In Ch. 5, Marx argued that surplus value for society as
a whole can emerge from the exchange of neither equivalents
nor non-equivalents in simple circulation and thus we must
look to something not visible in (simple) circulation for
the explanation of surplus value in the societies in
question (presumably, as the opening sentence of Capital
indicates, those "in which the capitalist mode of production
prevails"). Accordingly, he proceeded to develop the
argument showing how in these societies surplus value was
generated within production.
Gil has protested, however, (eg., in 1056), that Marx
made an invalid leap from his point about surplus value and
simple circulation to an argument that capitalist
exploitation (a) must be explained upon the basis of price-
value equivalence and (b) "requires the purchase and
subsumption of labor power within the capitalist mode of
production".
Fred has responded to both points, and I want to
address the second, which Gil is especially anxious to
reject. Capitalist exploitation, he insists (citing Marx),
occurred outside and before the emergence of the capitalist
mode of production--- eg., via the usurer and merchant
capital. Accordingly, there must be some *other* explanation
of the emergence of the capitalist mode of production (and
its characteristic purchase of labour-power), something
other than Marx's "value-theoretic" explanation. Gil
proposes that "the onset and prevalence of the capitalist
mode of production is best understood on historically
contingent strategic grounds which are essentially
independent of Marx's value theory"; in 952, he describes
the alternative as "Marx's historical-strategic account of
capitalist exploitation".
I've learned a lot from the questions that Gil has been
posing (both here and in the old "Ch. 5 debate" a few years
back on Pen-L) but think Gil has not sufficiently considered
the implications of Marx's indication that his investigation
concerns "societies in which the capitalist mode of
production prevails." The question appears relevant, too, to
Gil's preferred alternative, the "historical-strategic
account".
Let's start from the premise that Marx was concerned in
Capital to communicate an understanding of capitalism as a
totality. What does that mean? For me, it means (among other
things) that Marx wanted to demonstrate in general that all
capitalism's premises and presuppositions are results, ie
are produced within capitalism--- and, in particular, that
capital itself is a result, the result of the exploitation
of workers, ie., the worker's own product. If we begin with
a historical presupposition (eg., the separation of
producers from the means of production--- or Roemer's
differential property endowments), the point is to show that
this condition is reproduced by capitalism itself and thus,
to this extent, capitalism is a reproducing, stable system.
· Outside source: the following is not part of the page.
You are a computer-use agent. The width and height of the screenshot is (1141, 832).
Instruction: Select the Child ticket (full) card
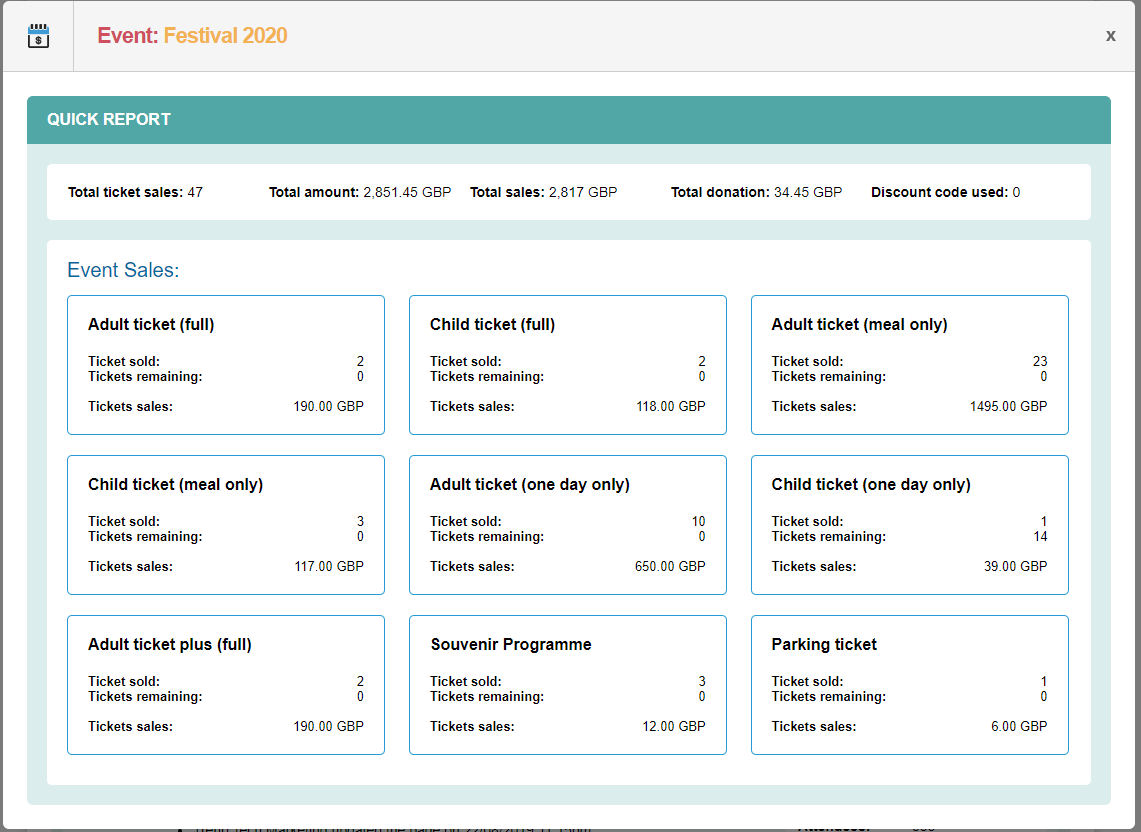coord(567,365)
Would Gil disagree with any of the above? Although I
have the feeling that at points that he treats Capital more
as a historical account than as the study of an organic
system, I think Gil would accept the above if capitalist
exploitation were not interpreted as relating exclusively to
the case where the sale and purchase of labour-power has
occurred. However, if we posit the requirement that the
system be a stable, reproducing organic system, would Gil's
other examples of capitalist exploitation (exploitation by
the usurer and merchant capital) satisfy this condition?
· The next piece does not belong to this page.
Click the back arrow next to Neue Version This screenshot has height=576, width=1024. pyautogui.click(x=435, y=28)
I suggest that, having introduced (from the sky--- ie,
without it flowing logically from the preceding treatment)
the existence of the doubly-free producer and capital as
owner of the means of production) in Ch.6, Marx proceeded to
consider only the buying and selling of labour-power (ie.,
"labour-market island") and not the alternatives (eg.,
"credit-market island) because *only* the combination of no
property rights for workers in the product of labour and
subordination of workers to capital within the labour
process ensures the reproduction of capitalist relations.
(It also was and is the characteristic form of capitalism,
but this is not an entirely independent point.)
In short, my suggestion to Gil is that where producers
retain property rights in the products of their labour--- as
they did in the case of exploitation by usurers and in some
(but not all) cases of proto-industrialisation, there are
conditions in which they will be able to extract themselves
from those relations. In this respect, those forms of
exploitation *cannot* be the basis for capitalism as an
organic system. Only where labour-power is bought and sold
is the necessary condition for capitalism, the
propertylessness of the producer, produced; accordingly, it
is entirely appropriate for Marx to ignore usurer's capital
and merchant capital in studying capitalism as a totality.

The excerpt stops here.